Thieves In Paris Drill Through Catacombs To Steal $300,000 In Wine

Published August 30, 2017

This is some next-level wine thievery.

Catacombs Under Paris

A picture shows the Catacombs of Paris on October 14, 2014. These underground quarries were used to store the remains of generations of Parisians in a bid to cope with the overcrowding of Paris’ cemeteries at the end of the 18th century, and are now a popular tourist attraction. AFP PHOTO / PATRICK KOVARIK (Photo credit should read PATRICK KOVARIK/AFP/Getty Images)

It’s a scene that seems ripped right from the Ocean’s Eleven trilogy. Burglars in Paris use a high-powered drill to bore through tough terrain to earn a big score. Except this one is all too real.

According to The Local, thieves descended into the city’s Catacombs on Monday night beneath the upscale sixth arrondissement. There, in the expansive series of underground tunnels housing scores of human remains, the thieves drilled a into the wine cellar of an adjacent home. They proceeded to make off with about 300 bottles of expensive grand cru wine collectively valued at about €250,000, or $298,000.

Police say the thieves almost certainly scouted their mark ahead of the heist, as they seemed to have a good idea of where to drill from the underground crypt. “We believe they must have made visits before,” said a police spokesman. “The suspects didn’t drill that particular wall by accident.”

There are some 150 miles of tunnels comprising the Catacombs, but only a little over a mile of those are able to be toured during the day and with a guide. The underground ossuary came into existence in the late 18th century, when Paris’ cemeteries were becoming massively overcrowded. Gradually, workers moved scores of remains from aboveground cemeteries to their new subterranean lair, which was formerly an underground quarry. It is estimated that the bones of some six million Parisians lie beneath the city.

During World War II, the Nazis even built a bunker in one.

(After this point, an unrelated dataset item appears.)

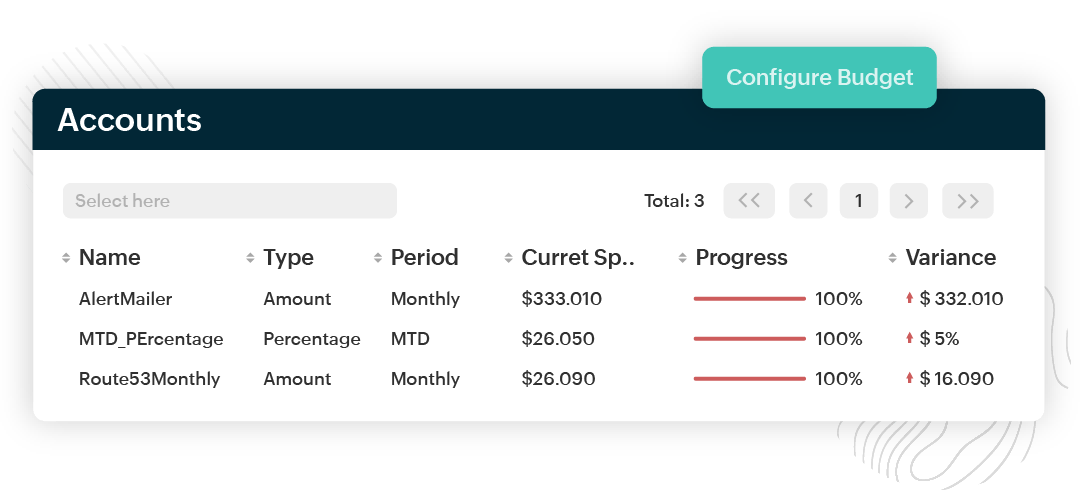Image resolution: width=1080 pixels, height=496 pixels.
Task: Sort by Progress column sort icon
Action: (683, 258)
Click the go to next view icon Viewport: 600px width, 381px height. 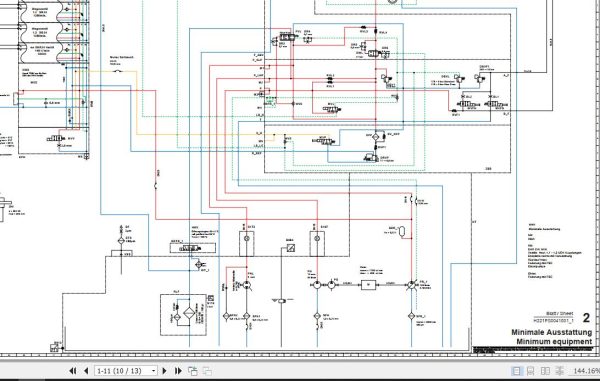(x=207, y=371)
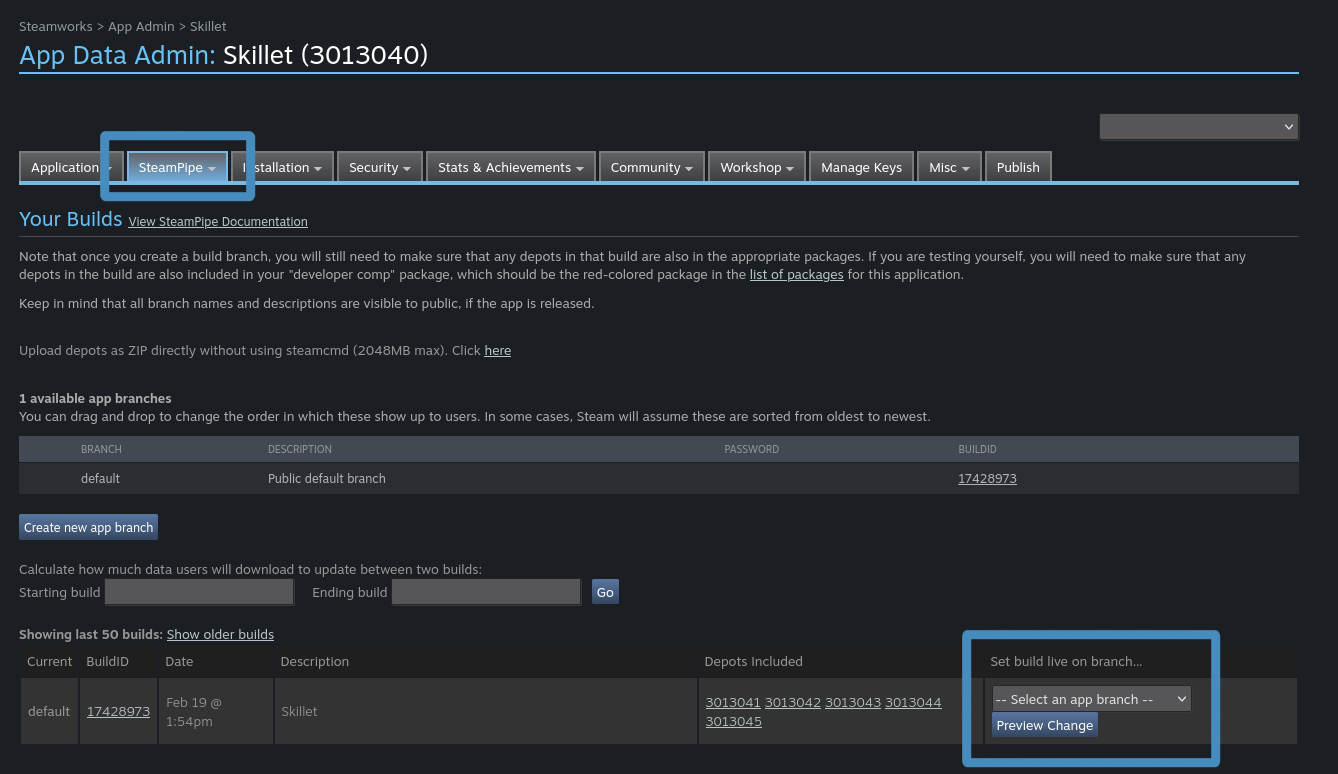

Although some of the Catacombs’ tunnels are labeled with the corresponding streets above them, it is possible to lose one’s bearings, which is one reason why tourists are required to stay with their group guide at all times. In June of this year, two teenagers became lost for three days before finally being sniffed out by rescue dogs. They were fortunate to avoid the fate that befell Philibert Aspairt, a hospital worker who disappeared when he wandered down to the Catacombs in 1793. His body wasn’t found until 1804.

Urban explorers who enter the Catacombs illegally are known as Cataphiles. Some of been known to have parties down there, and in 2004 police even found a fully equipped movie theater.

The wine theft seems to be the first of its kind. Police say two other cellars were also drilled into, but nothing was taken.